Puis, le 17 juin, la marine indonésienne a haussé le ton suite à une nouvelle incursion de bateaux de pêche chinois dans les eaux dont elle est chargée d’assurer la surveillance, en procédant à des tirs de semonce. Ce qui provoqué la colère de Pékin.

« La Chine proteste fortement contre un tel usage excessif de la force et le condamne », a affirmé, deux jours plus tard, Hua Chunying, la porte-parole du ministère chinois des Affaires étrangères, qui a parlé d’un membre d’équipage « blessé » et de l’arrestation de 7 pêcheurs chinois par la marine indonésienne.

« Les actions de l’Indonésie ont violé le droit international, y compris la Convention des Nations unies sur le droit de la mer (UNCLOS), ainsi que la Déclaration des conduites des parties en mer de Chine méridionale (DOC), et ont porté atteinte à la vie et à la propriété des pêcheurs chinois », a ajouté Mme Hua. « La Chine exhorte l’Indonésie à cesser d’engager des actions qui accentuent la tension et compliquent les questions, ou affectent la paix et la stabilité », a-t-elle conclu.

Détail important : dans son compte-rendu de cet incident, l’agence de presse officielle Xinhua a qualifié les îles Natuna comme étant une « zone de pêche chinoise traditionnelle où les revendications des droits maritimes par la Chine et par l’Indonésie se chevauchent », ce qui semble suggèrer que Pékin ne reconnaît pas les droits de Jakarta sur cette région. D’autant plus que l’archipel en question est situé à 3.000 kilomètres des côtes chinoises.

De son côté, l’Indonésie a admis l’arrestation de 7 pêcheurs chinois mais a démenti que les tirs de semonce aient blessé l’un d’entre eux. « La marine indonésienne a agi de façon appropriée en maintenant notre souveraineté sur nos mers », a fait valoir Susi Pudjiastuti, la ministre de la Pêche. « Les tirs étaient conformes à la procédure », a-t-elle continué, avant d’affirmer que « voler le poisson est un crime. »

Quant au président indonésien, Joko Widodo, il a ordonné à ses forces armées « de défendre la souveraineté territoriale de l’Indonésie ».
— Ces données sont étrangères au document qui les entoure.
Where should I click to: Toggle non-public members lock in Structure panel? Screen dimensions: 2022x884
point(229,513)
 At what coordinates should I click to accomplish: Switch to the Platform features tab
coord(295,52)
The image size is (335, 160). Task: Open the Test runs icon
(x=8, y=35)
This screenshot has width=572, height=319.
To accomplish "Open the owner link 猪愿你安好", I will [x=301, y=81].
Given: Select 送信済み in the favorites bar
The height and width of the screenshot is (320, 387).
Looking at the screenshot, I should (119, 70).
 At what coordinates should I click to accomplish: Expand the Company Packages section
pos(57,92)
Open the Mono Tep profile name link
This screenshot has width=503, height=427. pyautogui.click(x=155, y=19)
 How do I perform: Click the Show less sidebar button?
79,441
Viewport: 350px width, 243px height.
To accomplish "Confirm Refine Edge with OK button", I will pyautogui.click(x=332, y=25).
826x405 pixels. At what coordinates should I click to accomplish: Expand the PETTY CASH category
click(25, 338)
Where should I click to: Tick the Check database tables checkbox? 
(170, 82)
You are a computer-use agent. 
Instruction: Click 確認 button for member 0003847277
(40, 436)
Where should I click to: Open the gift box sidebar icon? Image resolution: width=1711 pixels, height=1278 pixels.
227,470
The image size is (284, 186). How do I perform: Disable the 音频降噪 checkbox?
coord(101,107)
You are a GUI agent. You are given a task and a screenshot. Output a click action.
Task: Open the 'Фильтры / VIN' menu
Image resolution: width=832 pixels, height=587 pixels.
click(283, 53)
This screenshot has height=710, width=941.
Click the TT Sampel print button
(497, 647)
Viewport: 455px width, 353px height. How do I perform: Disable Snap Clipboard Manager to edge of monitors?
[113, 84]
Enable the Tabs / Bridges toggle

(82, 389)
Pour le contre-amiral Achmad Taufiqoerrochman, le commandant de la flotte occidentale de la marine indonésienne, l’envoi de chalutiers chinois dans les eaux de l’archipel Natuna n’est pas sans arrière-pensée… « C’est une ruse », a-t-il dit, ce 21 juin, en accusant Pékin de donner sa « bénédiction » à la pêche illégale. « Ils ont besoin d’une présence et leur façon de le faire, c’est avec des bateaux de pêche », a-t-il expliqué.

Le procédé décrit par le contre-amiral Taufiqoerrochman n’est pas inconnu. C’est celui que la Chine a utilisé pour mettre la main sur le récif de Scarborough, jusqu’alors administré par les Philippines.

En avril 2014, le général Moeldoko, alors chef d’état-major des forces armées indonésiennes, fit part, dans un article publié par le Wall Street Journal, de la consternation de Jakarta de voir que la Chine avait « inclu des parties des îles Natuna dans sa ligne en neuf traits [neuf lignes de division dans la mer de Chine méridionale, ndlr] », ce qui suggérait qu’elle comptait revendiquer « un segment de la province indonésienne des îles Riau dans son territoire. »

C’est ce qui explique le déploiement récent, par les forces indonésiennes, d’hélicoptères d’attaque AH-64 Apache et d’un bataillon de fusiliers marins ainsi que la modernisation d’une base aérienne devant accueillir des avions de combat.